After such voyages, many stories were told in the boys’ dormitory – about storms, shipwrecks, and mysterious creatures of the sea.
In the evenings, when all the drengs have gone to bed in the kleven—two and two in each bunk—there is always someone who tells stories. Exciting stories, about faraway seas and dangerous journeys. Tonight Hans listens especially carefully, because one of the older boys is telling about something he heard on one of the Nordland boats lying in Vågen right now.

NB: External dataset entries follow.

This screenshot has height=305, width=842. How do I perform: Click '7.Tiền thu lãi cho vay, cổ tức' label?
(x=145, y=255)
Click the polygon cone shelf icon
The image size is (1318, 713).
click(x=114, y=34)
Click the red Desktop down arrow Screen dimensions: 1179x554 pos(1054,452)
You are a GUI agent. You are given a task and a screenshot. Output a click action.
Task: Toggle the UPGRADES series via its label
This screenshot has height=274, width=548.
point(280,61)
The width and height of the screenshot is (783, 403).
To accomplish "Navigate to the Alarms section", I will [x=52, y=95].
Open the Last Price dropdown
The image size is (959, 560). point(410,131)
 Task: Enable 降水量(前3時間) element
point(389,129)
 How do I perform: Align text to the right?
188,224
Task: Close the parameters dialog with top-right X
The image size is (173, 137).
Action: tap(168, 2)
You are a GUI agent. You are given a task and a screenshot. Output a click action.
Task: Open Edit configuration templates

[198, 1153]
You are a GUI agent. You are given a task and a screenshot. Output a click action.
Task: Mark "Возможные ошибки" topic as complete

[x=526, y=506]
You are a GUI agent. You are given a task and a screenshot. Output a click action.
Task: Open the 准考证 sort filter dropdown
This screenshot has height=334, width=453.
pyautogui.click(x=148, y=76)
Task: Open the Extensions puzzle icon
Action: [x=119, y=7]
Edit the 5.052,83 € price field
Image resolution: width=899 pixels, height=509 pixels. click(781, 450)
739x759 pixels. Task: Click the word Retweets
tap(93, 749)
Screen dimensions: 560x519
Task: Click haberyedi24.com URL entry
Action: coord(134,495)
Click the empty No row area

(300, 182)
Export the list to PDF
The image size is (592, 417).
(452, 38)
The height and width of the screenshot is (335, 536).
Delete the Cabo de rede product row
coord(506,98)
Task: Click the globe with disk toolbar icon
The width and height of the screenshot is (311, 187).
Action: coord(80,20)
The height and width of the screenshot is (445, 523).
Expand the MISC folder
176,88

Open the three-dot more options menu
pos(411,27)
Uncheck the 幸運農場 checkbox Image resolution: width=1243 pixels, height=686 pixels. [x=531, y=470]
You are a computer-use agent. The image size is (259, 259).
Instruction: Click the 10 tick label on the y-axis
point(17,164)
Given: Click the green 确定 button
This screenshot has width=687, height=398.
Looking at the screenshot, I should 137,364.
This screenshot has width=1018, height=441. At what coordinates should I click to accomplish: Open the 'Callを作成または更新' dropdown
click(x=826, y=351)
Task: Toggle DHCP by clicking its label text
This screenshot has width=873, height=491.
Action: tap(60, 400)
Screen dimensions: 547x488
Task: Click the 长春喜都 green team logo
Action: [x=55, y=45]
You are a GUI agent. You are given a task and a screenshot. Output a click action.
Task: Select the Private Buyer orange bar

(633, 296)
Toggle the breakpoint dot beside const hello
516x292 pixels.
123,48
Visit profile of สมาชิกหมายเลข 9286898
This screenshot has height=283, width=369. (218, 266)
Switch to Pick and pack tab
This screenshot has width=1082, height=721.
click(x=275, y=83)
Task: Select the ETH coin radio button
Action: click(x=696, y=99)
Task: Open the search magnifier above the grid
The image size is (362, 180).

“A man disappeared from that boat on the way south,” he says. “Gone without a trace! Nobody knows how it happened. There was a terrible storm and huge waves along the way, so maybe he was washed overboard. But the Nordlanders believe it was the draug who took him.”
“Draug?” the other boys ask. They’ve never heard of such a creature before. In Germany, they believe in elves and goblins, and in the North Sea there are mermaids who try to lure sailors with their singing. But the draug? What sort of being is that?
“He’s dreadful!” the boy says, jumping down onto the floor. He pulls a horrible face, bends his back, and begins to creep slowly around with dragging steps. “The draug is a man in tattered leather clothes, and instead of a head he has a slimy, tangled mass of seaweed. The draug sails across the sea in half a boat, searching for people to drag down into the deep with his long, thin fingers. And if you think you’re safe on land, think again. He follows you there too, grabbing at your clothes. If he catches hold of even a mitten, then he gets his way: next time, it’s YOU who will vanish at sea!”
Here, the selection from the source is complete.